APISIX memantau jumlah kegagalan terbaru yang terjadi dan menggunakan informasi ini untuk memutuskan apakah akan mengizinkan operasi untuk dilanjutkan, atau hanya mengembalikan pengecualian segera.

9. Bulkhead

Pola Bulkhead mengisolasi elemen dalam aplikasi, memastikan bahwa jika satu bagian sistem gagal atau mengalami beban berat, bagian lain dari sistem terus berfungsi. Untuk memastikan bahwa lalu lintas berat atau masalah dalam operasi baca dari layanan Attendee tidak memengaruhi ketersediaan dan kinerja operasi tulis ke layanan Attendee, Anda dapat mengimplementasikan pola Bulkhead menggunakan APISIX.

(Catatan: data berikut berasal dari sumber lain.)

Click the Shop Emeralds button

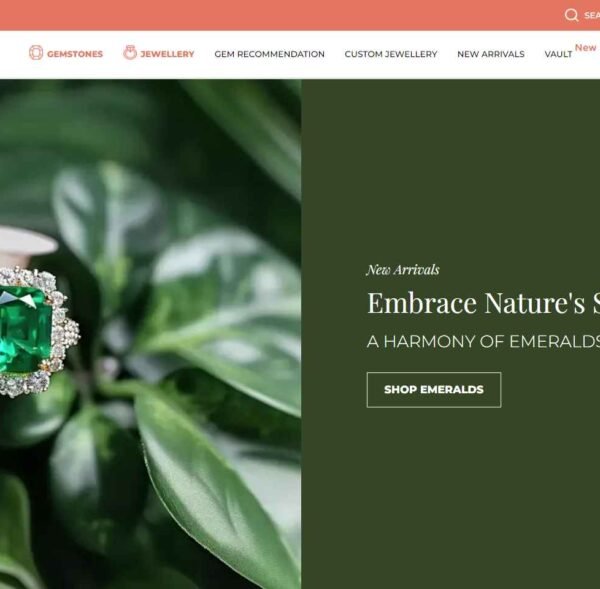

Implementasi aplikasi tangguh Redundansi

Anda membuat endpoint rute terpisah di API Gateway untuk dua node upstream sehingga semua permintaan tulis diteruskan ke Layanan A dan semua permintaan baca ke Layanan B.

10. Pengujian Chaos (Chaos testing)

Pengujian Chaos dapat membantu memastikan bahwa API tangguh dalam lingkungan produksi. Dengan menggunakan ini, Anda dapat menilai dan memperkuat ketahanan aplikasi atau API layanan mikro Anda terhadap berbagai jenis kegagalan, meningkatkan keandalan. Metode ini memungkinkan untuk memperkenalkan penundaan secara sengaja dan menghentikan permintaan dengan kode kesalahan yang ditentukan, memfasilitasi simulasi berbagai skenario buruk termasuk gangguan layanan, permintaan layanan yang berlebihan, penundaan jaringan yang signifikan, dan segmentasi jaringan.

Implementasi aplikasi tangguh Redundansi

Plugin Fault Injection APISIX juga menawarkan mekanisme yang sama untuk mensimulasikan berbagai skenario kegagalan seperti kesalahan atau penundaan dalam layanan Attendee untuk menguji bagaimana aplikasi klien bereaksi terhadapnya.

Kesimpulan

Dalam posting blog ini, kami mengulas 10 pola desain ketahanan API yang umum, menunjukkan cara mengimplementasikannya secara efektif menggunakan APISIX. Dengan memusatkan strategi ketahanan di tingkat API Gateway, organisasi dapat mencapai manajemen lalu lintas API dan penanganan kesalahan yang konsisten, disederhanakan, dan efisien.